↓

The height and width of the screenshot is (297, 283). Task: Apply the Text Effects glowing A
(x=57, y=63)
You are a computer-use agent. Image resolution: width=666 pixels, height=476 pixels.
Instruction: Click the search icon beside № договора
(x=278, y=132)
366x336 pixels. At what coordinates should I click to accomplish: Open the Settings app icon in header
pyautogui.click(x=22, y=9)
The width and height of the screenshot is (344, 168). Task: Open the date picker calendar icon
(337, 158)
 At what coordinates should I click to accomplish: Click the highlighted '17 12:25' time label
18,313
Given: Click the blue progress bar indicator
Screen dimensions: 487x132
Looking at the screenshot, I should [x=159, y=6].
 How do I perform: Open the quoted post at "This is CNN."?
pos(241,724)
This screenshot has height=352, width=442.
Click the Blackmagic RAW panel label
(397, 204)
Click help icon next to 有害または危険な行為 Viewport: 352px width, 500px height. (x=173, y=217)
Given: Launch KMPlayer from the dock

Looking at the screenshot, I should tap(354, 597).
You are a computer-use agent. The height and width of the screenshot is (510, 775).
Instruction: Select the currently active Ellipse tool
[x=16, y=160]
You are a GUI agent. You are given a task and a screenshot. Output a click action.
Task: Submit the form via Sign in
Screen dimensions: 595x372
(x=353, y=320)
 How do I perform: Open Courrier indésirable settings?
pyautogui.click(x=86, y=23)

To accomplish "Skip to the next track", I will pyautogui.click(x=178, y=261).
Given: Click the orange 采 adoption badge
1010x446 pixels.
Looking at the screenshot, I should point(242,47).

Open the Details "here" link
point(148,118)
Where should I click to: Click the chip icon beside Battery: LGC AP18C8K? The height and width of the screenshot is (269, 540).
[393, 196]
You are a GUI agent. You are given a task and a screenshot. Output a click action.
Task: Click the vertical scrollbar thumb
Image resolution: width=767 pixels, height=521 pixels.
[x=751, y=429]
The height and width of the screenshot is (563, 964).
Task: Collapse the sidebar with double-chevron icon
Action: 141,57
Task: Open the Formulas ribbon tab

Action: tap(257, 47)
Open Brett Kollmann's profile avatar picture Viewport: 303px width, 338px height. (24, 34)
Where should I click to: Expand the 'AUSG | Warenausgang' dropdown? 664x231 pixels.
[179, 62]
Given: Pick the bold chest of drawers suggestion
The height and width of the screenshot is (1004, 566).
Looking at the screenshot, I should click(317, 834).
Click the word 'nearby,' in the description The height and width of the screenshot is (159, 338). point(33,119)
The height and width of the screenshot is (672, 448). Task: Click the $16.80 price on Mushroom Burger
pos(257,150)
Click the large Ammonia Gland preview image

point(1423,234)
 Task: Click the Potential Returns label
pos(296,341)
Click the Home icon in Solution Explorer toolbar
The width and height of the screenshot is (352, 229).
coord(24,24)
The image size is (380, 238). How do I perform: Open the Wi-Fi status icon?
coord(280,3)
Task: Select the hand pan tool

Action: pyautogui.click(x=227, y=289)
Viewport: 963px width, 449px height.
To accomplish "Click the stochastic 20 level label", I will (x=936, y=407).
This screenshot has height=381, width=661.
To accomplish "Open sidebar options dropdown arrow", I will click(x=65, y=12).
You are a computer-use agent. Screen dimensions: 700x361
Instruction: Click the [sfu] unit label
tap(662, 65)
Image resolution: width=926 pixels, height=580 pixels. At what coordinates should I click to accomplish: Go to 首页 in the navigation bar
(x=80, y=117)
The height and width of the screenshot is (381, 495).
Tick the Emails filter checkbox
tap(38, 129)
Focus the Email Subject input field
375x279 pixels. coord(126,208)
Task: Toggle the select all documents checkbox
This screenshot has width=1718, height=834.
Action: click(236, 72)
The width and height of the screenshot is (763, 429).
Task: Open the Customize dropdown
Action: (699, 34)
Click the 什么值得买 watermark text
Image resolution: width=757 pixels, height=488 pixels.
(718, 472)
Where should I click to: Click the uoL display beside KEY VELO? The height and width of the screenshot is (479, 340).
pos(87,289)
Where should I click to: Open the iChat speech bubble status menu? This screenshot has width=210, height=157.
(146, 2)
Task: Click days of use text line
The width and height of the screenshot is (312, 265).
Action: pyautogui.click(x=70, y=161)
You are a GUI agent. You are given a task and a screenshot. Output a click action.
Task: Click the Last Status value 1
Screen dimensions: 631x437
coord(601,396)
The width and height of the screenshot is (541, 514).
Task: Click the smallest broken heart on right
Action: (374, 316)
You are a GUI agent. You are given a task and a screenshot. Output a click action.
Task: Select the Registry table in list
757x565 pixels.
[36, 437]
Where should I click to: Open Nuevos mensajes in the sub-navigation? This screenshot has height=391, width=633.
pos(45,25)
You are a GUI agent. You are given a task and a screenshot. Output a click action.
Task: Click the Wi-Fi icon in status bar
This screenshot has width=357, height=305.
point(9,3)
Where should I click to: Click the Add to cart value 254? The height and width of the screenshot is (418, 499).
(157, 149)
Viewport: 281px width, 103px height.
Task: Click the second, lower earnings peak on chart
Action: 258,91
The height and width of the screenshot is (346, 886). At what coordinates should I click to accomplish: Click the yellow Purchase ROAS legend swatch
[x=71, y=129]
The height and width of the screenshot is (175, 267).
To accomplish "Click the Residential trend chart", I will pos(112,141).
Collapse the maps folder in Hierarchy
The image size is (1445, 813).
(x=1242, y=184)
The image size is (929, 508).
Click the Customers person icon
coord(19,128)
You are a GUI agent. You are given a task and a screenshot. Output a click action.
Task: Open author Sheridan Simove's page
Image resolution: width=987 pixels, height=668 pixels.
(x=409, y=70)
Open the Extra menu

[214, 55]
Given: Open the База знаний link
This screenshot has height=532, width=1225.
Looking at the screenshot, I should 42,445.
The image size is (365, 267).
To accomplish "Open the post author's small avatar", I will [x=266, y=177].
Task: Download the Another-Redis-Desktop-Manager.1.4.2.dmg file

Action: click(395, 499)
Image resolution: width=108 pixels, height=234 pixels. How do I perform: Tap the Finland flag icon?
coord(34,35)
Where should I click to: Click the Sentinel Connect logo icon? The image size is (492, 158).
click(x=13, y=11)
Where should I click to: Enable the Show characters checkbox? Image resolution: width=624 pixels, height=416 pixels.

↑

_What is being asked_. Please return all lines in the material above that include the word "will".

_Task solution_.
To accomplish "Skip to the next track", I will pyautogui.click(x=178, y=261).
To accomplish "Click the stochastic 20 level label", I will (x=936, y=407).
To accomplish "Open sidebar options dropdown arrow", I will click(x=65, y=12).
To accomplish "Click the Residential trend chart", I will pos(112,141).
To accomplish "Open the post author's small avatar", I will [x=266, y=177].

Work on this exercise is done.